今回の経済対策は、5月末に発表した経済対策(総額400億リンギ)に続くもので、2021年の年間予算(3225億リンギ)の半分近くに相当する巨額な対策となる。マレーシアは20年の新型コロナ発生以降、計7回総額3800億リンギの経済対策を実施しており、新型コロナの収束の遅れによって国費投入が膨らむ事態が続いている。

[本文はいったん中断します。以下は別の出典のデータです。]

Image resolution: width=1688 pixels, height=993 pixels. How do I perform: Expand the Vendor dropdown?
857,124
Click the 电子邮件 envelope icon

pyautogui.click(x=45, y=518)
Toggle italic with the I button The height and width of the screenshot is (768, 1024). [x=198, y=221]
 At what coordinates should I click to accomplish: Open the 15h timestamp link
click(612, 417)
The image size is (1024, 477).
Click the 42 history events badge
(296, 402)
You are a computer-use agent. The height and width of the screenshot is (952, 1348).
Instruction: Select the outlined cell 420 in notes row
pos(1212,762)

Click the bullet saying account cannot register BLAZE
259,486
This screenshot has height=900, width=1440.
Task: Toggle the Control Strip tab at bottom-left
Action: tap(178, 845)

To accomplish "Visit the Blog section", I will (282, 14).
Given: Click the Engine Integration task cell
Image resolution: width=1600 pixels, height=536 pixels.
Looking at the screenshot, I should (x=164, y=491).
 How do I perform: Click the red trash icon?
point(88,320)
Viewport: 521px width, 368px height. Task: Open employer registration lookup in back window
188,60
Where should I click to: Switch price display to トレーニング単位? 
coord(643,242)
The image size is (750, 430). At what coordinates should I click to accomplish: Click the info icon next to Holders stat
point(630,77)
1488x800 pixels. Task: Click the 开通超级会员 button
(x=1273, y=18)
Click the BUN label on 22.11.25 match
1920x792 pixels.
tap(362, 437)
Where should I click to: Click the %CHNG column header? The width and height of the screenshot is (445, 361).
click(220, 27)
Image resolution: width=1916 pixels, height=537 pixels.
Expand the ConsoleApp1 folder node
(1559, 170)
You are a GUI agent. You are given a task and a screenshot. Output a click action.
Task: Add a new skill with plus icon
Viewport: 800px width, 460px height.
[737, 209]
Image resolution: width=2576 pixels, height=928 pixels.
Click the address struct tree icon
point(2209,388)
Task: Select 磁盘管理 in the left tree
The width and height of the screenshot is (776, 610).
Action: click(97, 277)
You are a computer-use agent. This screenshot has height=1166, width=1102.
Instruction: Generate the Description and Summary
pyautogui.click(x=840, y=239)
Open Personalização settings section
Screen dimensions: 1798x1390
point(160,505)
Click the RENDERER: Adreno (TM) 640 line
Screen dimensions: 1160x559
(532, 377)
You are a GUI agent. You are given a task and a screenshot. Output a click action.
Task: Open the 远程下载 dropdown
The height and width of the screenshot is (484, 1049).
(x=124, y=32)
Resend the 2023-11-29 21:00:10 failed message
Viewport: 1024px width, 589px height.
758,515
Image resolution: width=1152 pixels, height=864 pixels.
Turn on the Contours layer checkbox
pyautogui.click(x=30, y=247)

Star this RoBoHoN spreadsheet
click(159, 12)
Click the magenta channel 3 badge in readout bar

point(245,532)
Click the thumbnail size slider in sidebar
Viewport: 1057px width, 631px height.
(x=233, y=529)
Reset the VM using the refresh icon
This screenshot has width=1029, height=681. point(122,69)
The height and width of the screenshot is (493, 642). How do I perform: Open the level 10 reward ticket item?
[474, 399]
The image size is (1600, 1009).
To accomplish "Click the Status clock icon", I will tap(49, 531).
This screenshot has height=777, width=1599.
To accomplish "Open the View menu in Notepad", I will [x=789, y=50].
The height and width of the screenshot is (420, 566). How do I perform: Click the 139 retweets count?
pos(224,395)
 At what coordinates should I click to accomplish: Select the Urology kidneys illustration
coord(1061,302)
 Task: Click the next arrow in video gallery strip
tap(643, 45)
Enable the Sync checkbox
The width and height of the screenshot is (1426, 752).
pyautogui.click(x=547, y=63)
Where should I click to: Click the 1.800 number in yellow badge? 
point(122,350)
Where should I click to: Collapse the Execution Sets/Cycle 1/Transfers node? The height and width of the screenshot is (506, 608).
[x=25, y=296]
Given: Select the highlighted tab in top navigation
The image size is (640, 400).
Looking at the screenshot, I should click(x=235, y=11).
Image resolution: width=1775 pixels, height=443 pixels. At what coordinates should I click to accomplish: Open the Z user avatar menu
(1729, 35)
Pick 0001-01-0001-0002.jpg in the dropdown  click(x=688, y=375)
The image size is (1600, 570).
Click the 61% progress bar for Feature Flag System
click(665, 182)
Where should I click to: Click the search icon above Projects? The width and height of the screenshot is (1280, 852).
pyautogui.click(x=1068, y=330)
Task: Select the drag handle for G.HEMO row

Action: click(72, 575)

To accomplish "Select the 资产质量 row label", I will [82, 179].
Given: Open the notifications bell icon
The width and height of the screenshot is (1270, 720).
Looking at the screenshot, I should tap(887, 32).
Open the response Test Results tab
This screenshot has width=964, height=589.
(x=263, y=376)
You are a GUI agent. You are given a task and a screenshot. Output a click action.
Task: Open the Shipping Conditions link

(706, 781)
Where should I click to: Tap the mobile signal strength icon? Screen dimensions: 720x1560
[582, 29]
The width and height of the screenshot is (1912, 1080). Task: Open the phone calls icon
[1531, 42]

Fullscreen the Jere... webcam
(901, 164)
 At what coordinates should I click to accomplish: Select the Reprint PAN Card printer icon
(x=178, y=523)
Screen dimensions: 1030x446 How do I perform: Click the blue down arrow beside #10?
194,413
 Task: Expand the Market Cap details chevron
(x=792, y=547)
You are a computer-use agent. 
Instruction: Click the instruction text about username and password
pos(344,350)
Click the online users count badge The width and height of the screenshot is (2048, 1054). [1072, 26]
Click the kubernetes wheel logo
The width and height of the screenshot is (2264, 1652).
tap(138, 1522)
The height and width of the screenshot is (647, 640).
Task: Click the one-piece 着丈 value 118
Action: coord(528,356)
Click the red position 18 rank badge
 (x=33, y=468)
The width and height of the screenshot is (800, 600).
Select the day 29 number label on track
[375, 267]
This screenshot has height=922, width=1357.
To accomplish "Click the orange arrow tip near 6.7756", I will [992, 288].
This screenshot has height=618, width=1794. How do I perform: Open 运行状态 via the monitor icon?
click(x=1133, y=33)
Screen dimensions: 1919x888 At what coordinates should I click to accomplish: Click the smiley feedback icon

今回の対策は生活が苦しい個人への給付や事業の中断を余儀なくされた企業への支援など、過去のメニューの繰り返しが多い。個人向けの支援策では所得水準に応じて、最大1300リンギを給付するほか、電気料金の割引やガソリン価格の維持によって生活費を抑えられるようにする。所得水準にかかわらず、銀行への返済も無条件で6カ月間猶予する。企業向けでは従業員に支払う給与の一部を補助することに加え、デジタル機器の購入資金を補助し、中小企業のデジタル化を後押しする。

マレーシアでは新型コロナの感染者数が5月末に1日あたり9000人を超え、政府は当初6月1日から14日までの計画でロックダウンを導入した。ただ、その後も政府が規制緩和の目安とする1日あたりの感染者数4000人を上回り続け、ロックダウンを2度にわたり延長する事態に追い込まれた。ロックダウン中は日常生活に不可欠な業種や一部の製造業以外の操業が禁止され、社会活動も大幅に制限される。

新型コロナの感染拡大が長期化し、国民からのムヒディン政権への批判は高まっている。巨額の経済対策は国民の不満を和らげる狙いもある。一方で、ロックダウンがさらに長引けば、現金や補助金の支給が繰り返され、財政はさらに悪化することになる。